Edible mushroom - novice

Other common names: Field Puffball


Scientific name meaning: The Greek Lykos, meaning wolf, and perd meaning “to break wind” are the origins of the genus name. The species name Pratense means “ of the meadow”. So, wolf fart in the meadow!

Season - when will I find it? Late spring to early Autumn

Habitat - where will I find it? Pastures, meadows, parkland, lawns, grassland

Description - what does it look like? 

Growth: The Meadow Puffball is a saprobic fungus living of the dead and decaying plant and grass material in the sward. It can be found in rings, but its irregular fruiting means its fruits are often found as singles, or small numbers

Fruitbody: There is no discernible cap on the meadow puffball. Instead it is solid and has an overall pestle-like shape. It is white to buff coloured, with a scurfy, sometimes, warty skin. There are no gills and no true stem.
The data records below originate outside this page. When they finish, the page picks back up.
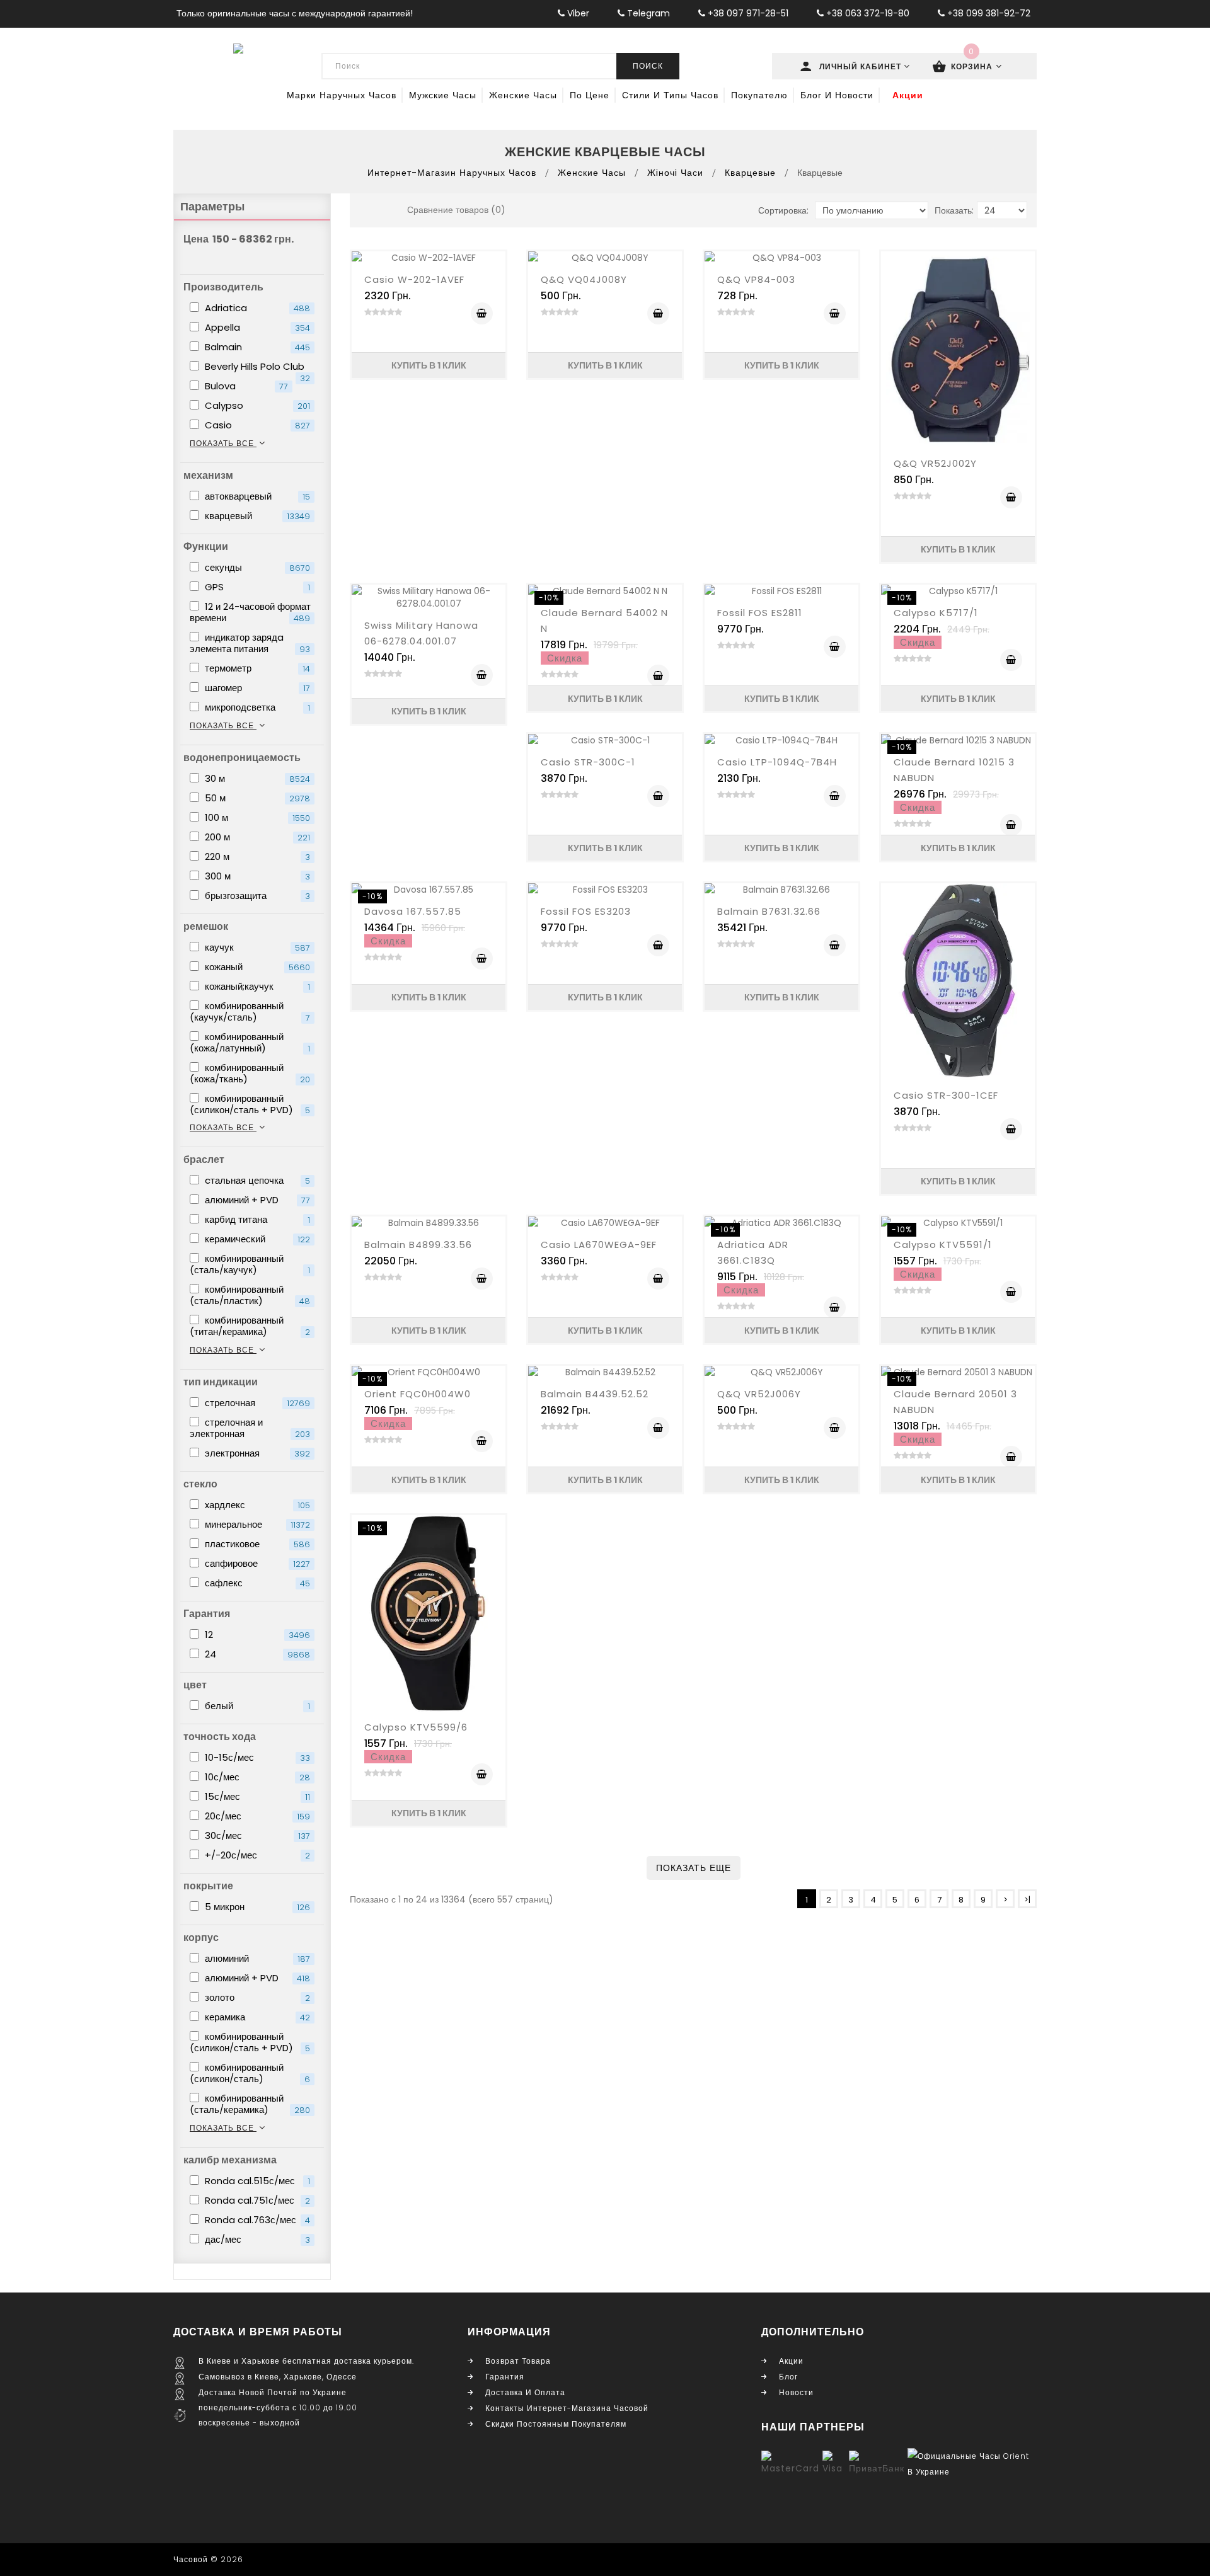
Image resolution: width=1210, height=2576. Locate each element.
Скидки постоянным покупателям (555, 2424)
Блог (788, 2376)
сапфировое (256, 1563)
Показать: (954, 210)
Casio (256, 425)
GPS (256, 586)
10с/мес (256, 1776)
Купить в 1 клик (428, 365)
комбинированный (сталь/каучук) (250, 1264)
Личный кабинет (861, 66)
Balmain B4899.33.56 (418, 1244)
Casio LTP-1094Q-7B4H (777, 762)
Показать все (223, 443)
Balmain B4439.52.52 (594, 1393)
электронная (256, 1453)
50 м (256, 797)
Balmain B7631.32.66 (769, 911)
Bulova (245, 385)
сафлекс (256, 1582)
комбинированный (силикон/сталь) (250, 2073)
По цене (589, 95)
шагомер (256, 687)
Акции (907, 95)
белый (256, 1705)
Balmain (256, 346)
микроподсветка (256, 707)
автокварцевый (256, 496)
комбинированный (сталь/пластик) (250, 1295)
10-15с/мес (256, 1757)
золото (256, 1997)
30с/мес (256, 1835)
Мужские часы (442, 95)
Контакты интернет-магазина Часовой (566, 2408)
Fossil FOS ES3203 (586, 911)
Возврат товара (518, 2361)
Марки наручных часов (341, 95)
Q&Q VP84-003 (756, 279)
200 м (256, 837)
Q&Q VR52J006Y (759, 1393)
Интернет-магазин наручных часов (451, 172)
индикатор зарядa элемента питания (250, 643)
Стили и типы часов (670, 95)
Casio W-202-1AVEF (414, 279)
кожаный (256, 966)
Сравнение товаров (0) (456, 209)
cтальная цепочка (256, 1180)
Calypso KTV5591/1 (943, 1244)
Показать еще (693, 1868)
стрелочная (256, 1402)
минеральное (256, 1524)
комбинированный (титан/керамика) (250, 1326)
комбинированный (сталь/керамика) (250, 2104)
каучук (256, 947)
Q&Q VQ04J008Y (584, 279)
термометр (256, 668)
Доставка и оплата (525, 2392)
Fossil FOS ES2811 (759, 612)
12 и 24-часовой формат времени (250, 612)
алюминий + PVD (256, 1199)
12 (256, 1634)
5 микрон (256, 1906)
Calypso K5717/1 (936, 612)
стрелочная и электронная (250, 1428)
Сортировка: (783, 210)
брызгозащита (256, 895)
The fruit can reach 10cm across, sometime much larger in good conditions

Flesh: White and with the consistency of a marshmallow sweet. In older specimens the flesh turns yellow, then grey-brown, before releasing spores

Smell: Mild and mushromy

Spore colour: Light brown to dark brown

Possible lookalikes Earthballs, which are toxic, but these are purple or black inside. When very young, the inside of Earthballs can have a creamy interior, but a distinct band near the skins surface can be noted.
Young Amanitas, which include deadly poisonous species, could also be mistaken for a puffball. However, an embryonic mushroom would be visible upon slicing the fruit top to bottom. 
Meadow Puffball could be easily confused with other puffballs, but all 18 UK species are edible

Use as a food The Meadow Puffball must be pure white inside if it is to be consumed. Any specimens that have any sign of yellowing, or worse browning, should be discarded as they will cause severe gastric distress.
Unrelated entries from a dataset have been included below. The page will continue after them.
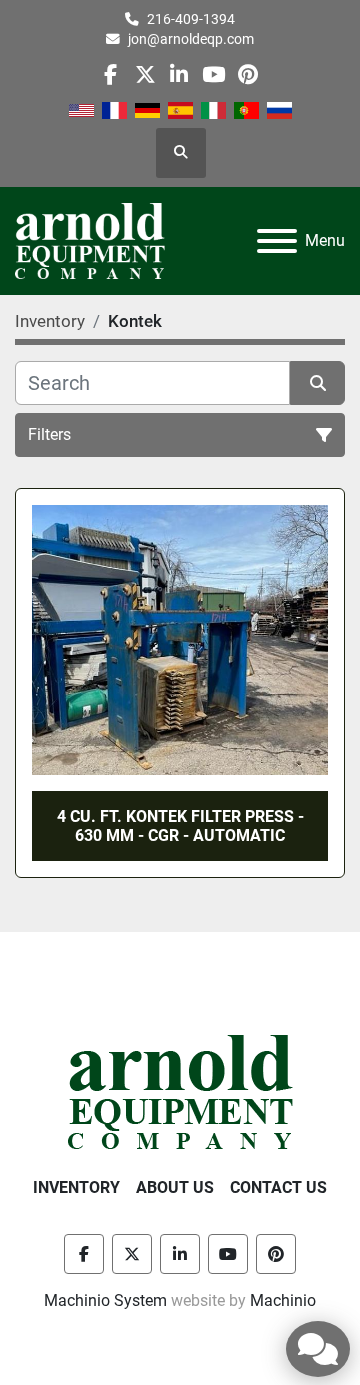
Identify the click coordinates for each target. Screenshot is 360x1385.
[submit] (317, 383)
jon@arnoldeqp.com (191, 39)
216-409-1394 (191, 19)
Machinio (283, 1300)
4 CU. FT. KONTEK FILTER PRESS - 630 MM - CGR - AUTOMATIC (180, 826)
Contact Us (278, 1187)
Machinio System (105, 1300)
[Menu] (277, 241)
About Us (175, 1187)
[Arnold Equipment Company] (180, 1090)
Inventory (76, 1187)
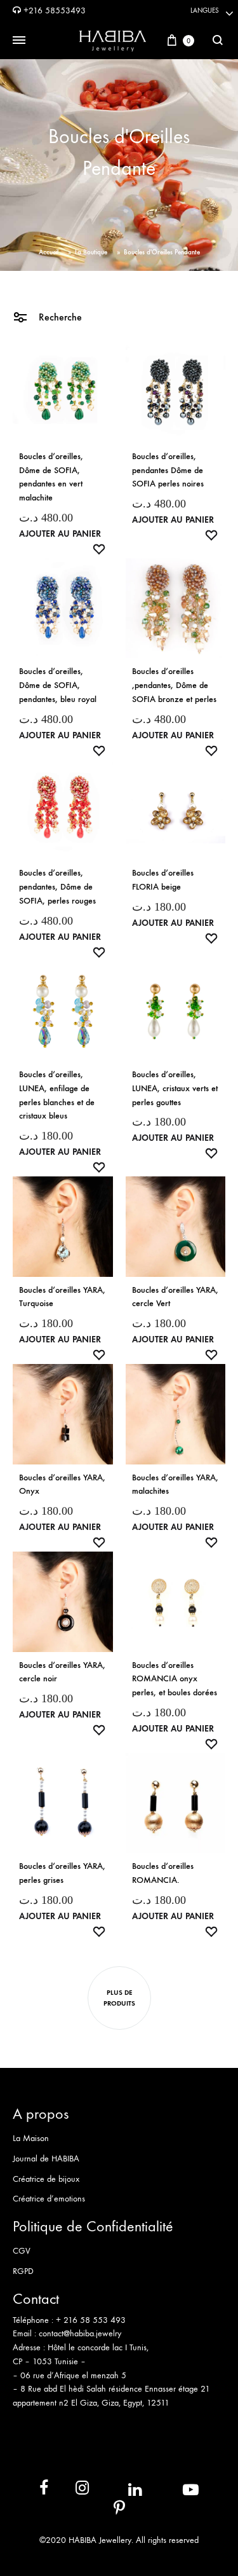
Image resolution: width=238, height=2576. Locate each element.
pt (110, 2510)
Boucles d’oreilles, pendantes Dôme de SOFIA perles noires (168, 470)
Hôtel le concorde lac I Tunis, (98, 2347)
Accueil (48, 252)
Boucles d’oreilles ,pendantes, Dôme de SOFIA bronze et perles (174, 685)
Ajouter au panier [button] (60, 533)
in (121, 2489)
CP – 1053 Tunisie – (49, 2361)
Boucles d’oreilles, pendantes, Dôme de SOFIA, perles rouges (57, 886)
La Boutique (91, 252)
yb (175, 2489)
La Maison (31, 2138)
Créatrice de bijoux (46, 2178)
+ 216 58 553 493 (91, 2320)
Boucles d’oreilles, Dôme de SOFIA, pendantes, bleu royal (57, 685)
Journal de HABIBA (46, 2158)
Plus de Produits (119, 1998)
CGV (21, 2250)
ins (71, 2490)
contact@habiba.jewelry (80, 2333)
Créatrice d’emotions (49, 2198)
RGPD (23, 2271)
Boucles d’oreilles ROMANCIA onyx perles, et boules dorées (174, 1679)
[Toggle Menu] (19, 41)
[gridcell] (119, 2327)
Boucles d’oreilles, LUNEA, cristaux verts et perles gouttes (175, 1088)
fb (36, 2490)
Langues (204, 10)
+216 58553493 (53, 10)
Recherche (59, 317)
This mushroom is eaten cooked. The skin is tough so should be removed first. 
It has a slimy consistency and does not have the strongest taste, so it is best turned into a schnitzel, added to mushroom soups as a thickener, or included in dishes with lots of other mushrooms of different textures

Hazards Do not consume if any part of the specimen is showing signs of going to spore – yellowing or browning of any part of the flesh.
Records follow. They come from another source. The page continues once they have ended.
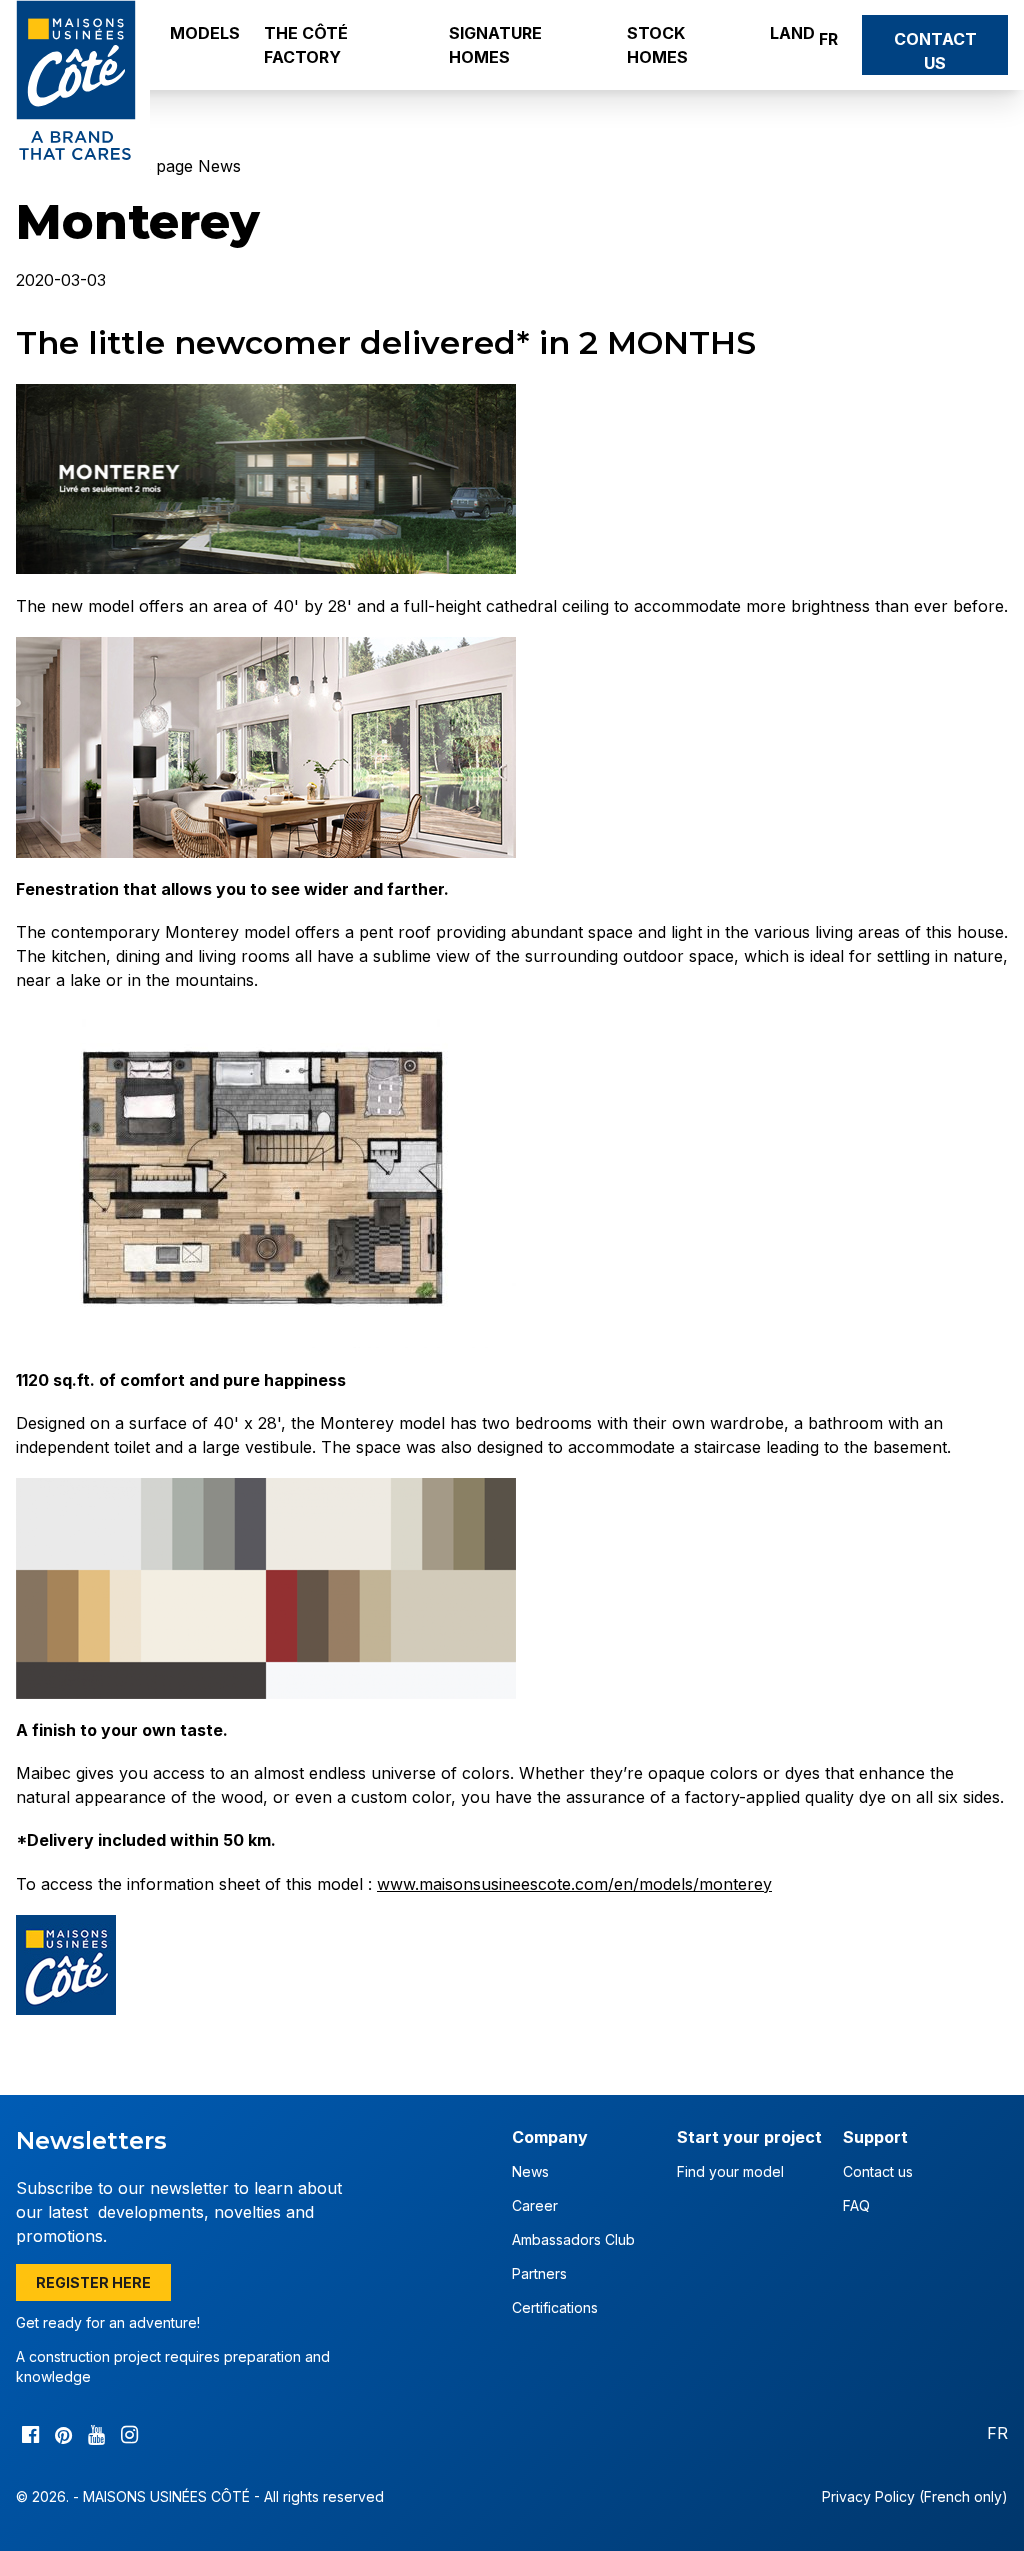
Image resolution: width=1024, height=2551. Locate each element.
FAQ (856, 2205)
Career (535, 2205)
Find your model (730, 2171)
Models (205, 33)
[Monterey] (512, 479)
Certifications (555, 2307)
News (530, 2171)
This mushroom can grow on roadside grass verges where it can accumulate traffic-related toxins. It is advisable to avoid harvesting from the sides of busy roads

Importance to other species The Meadow Puffball is eaten by slugs and snails

Always stay safe when foraging. You need to be 100% sure of your identification, 100% sure that your foraged item is edible, and 100% sure that you are not allergic to it (it is good practice to always try a small amount of any new food you are consuming). If in doubt, leave it out!